Data shown:
━━━━━━━━━━
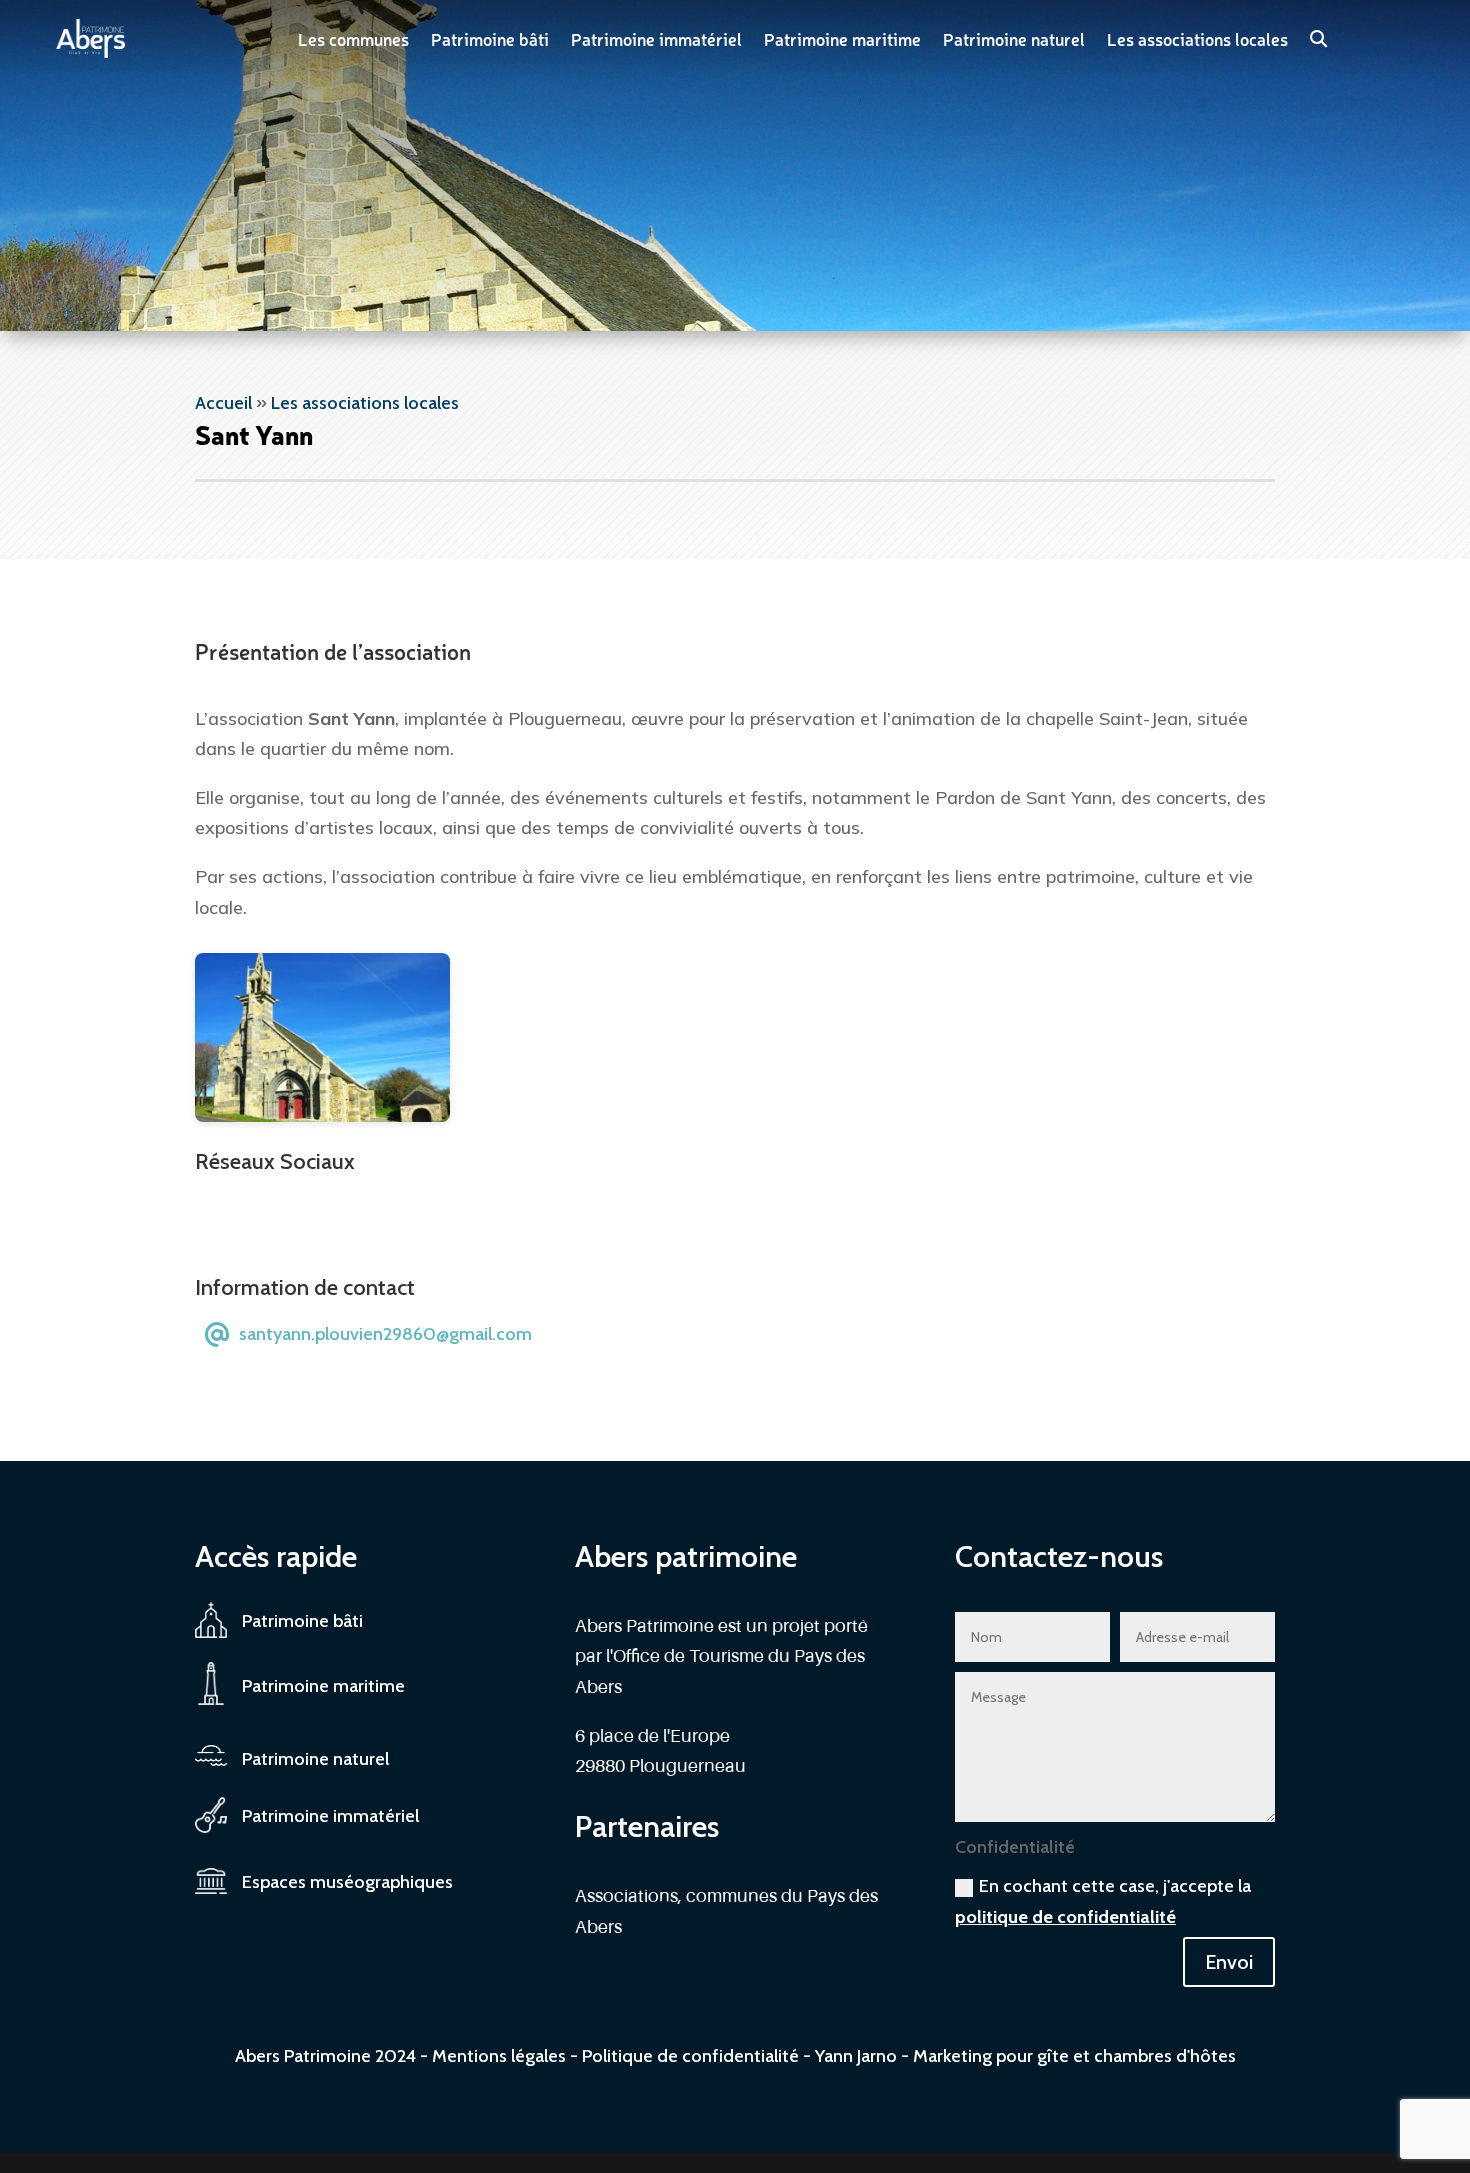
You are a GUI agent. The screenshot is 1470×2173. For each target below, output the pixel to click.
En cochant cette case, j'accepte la (1103, 1901)
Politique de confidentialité (690, 2056)
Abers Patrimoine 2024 (325, 2056)
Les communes (353, 38)
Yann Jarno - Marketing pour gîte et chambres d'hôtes (1025, 2056)
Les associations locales (1197, 38)
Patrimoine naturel (1014, 38)
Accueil (223, 403)
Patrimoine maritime (842, 38)
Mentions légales (499, 2056)
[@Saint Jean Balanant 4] (322, 1116)
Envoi (1229, 1962)
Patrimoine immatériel (656, 38)
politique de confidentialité (1065, 1917)
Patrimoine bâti (490, 38)
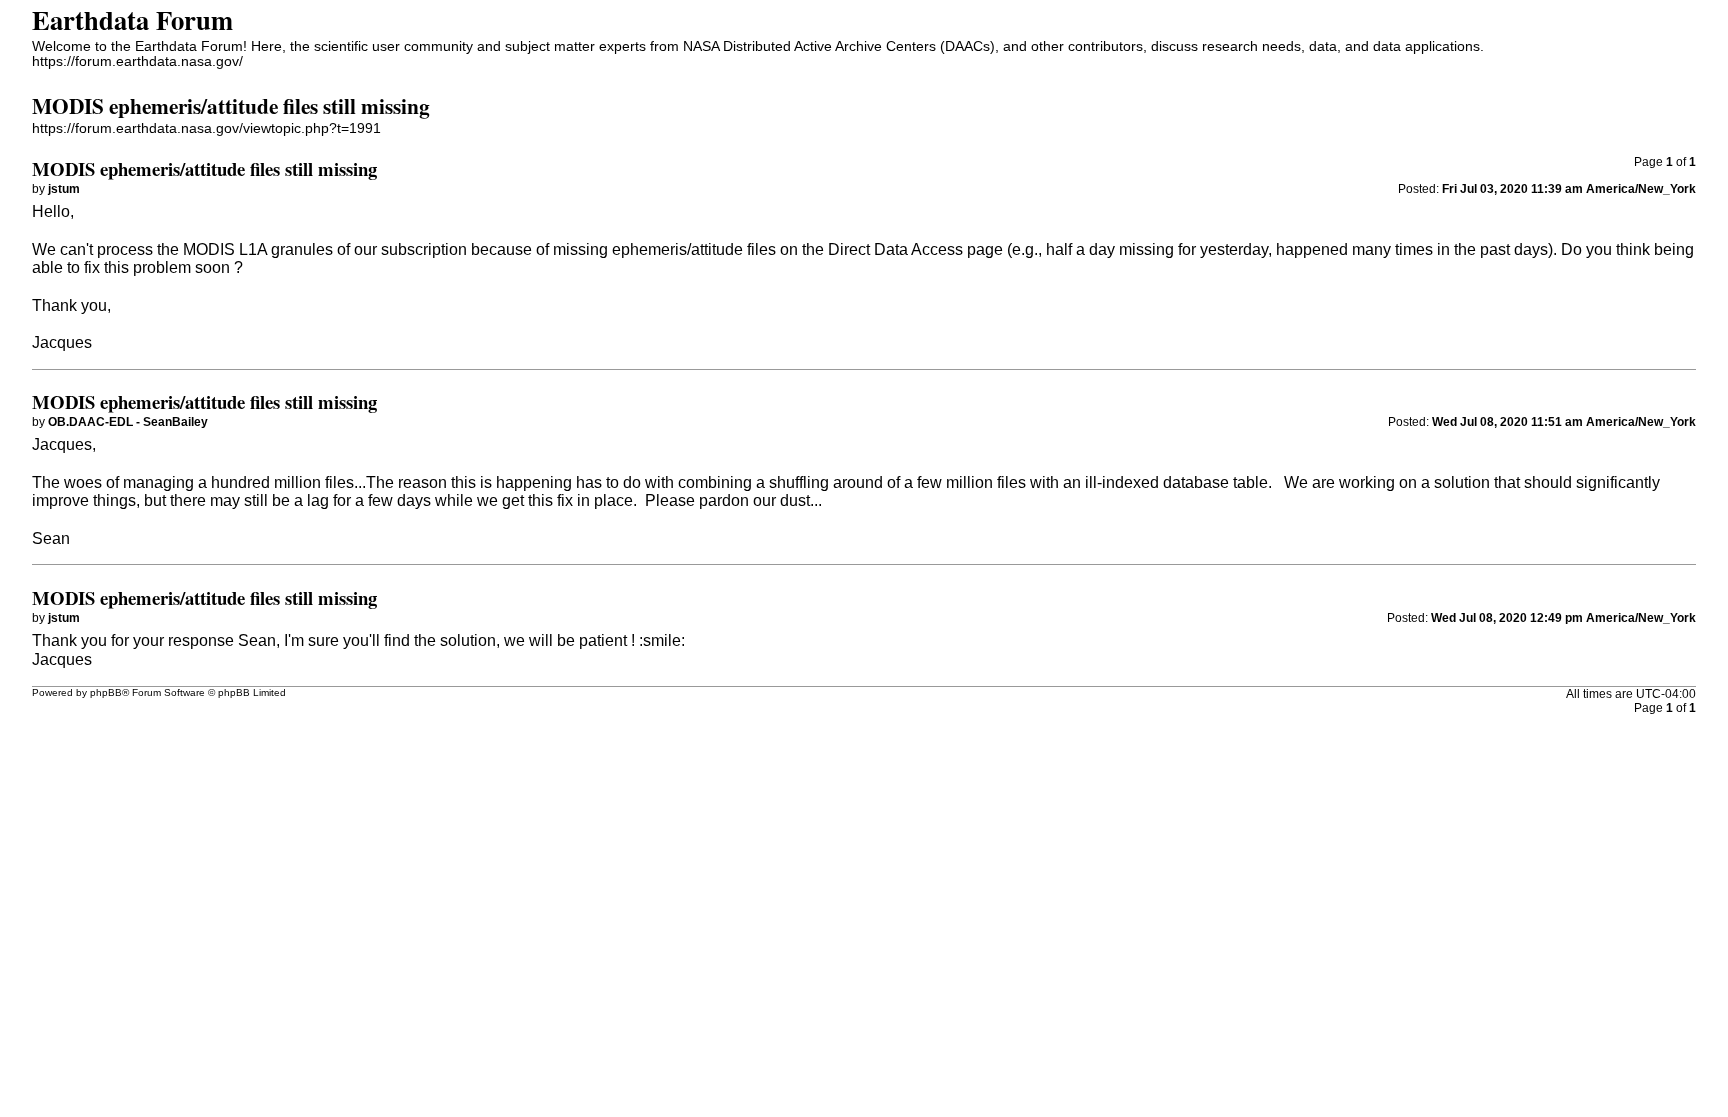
━━━━━━━━━━
Exercise objective: Word for word, reproduce the listing above; no image should be carried over.

Answer for the task:
You are a GUI agent. The screenshot is 1470×2173. For each target below, output the pixel to click.
En cochant cette case, j'accepte la (1103, 1901)
Politique de confidentialité (690, 2056)
Abers Patrimoine 2024 (325, 2056)
Les communes (353, 38)
Yann Jarno - Marketing pour gîte et chambres d'hôtes (1025, 2056)
Les associations locales (1197, 38)
Patrimoine naturel (1014, 38)
Accueil (223, 403)
Patrimoine maritime (842, 38)
Mentions légales (499, 2056)
[@Saint Jean Balanant 4] (322, 1116)
Envoi (1229, 1962)
Patrimoine immatériel (656, 38)
politique de confidentialité (1065, 1917)
Patrimoine bâti (490, 38)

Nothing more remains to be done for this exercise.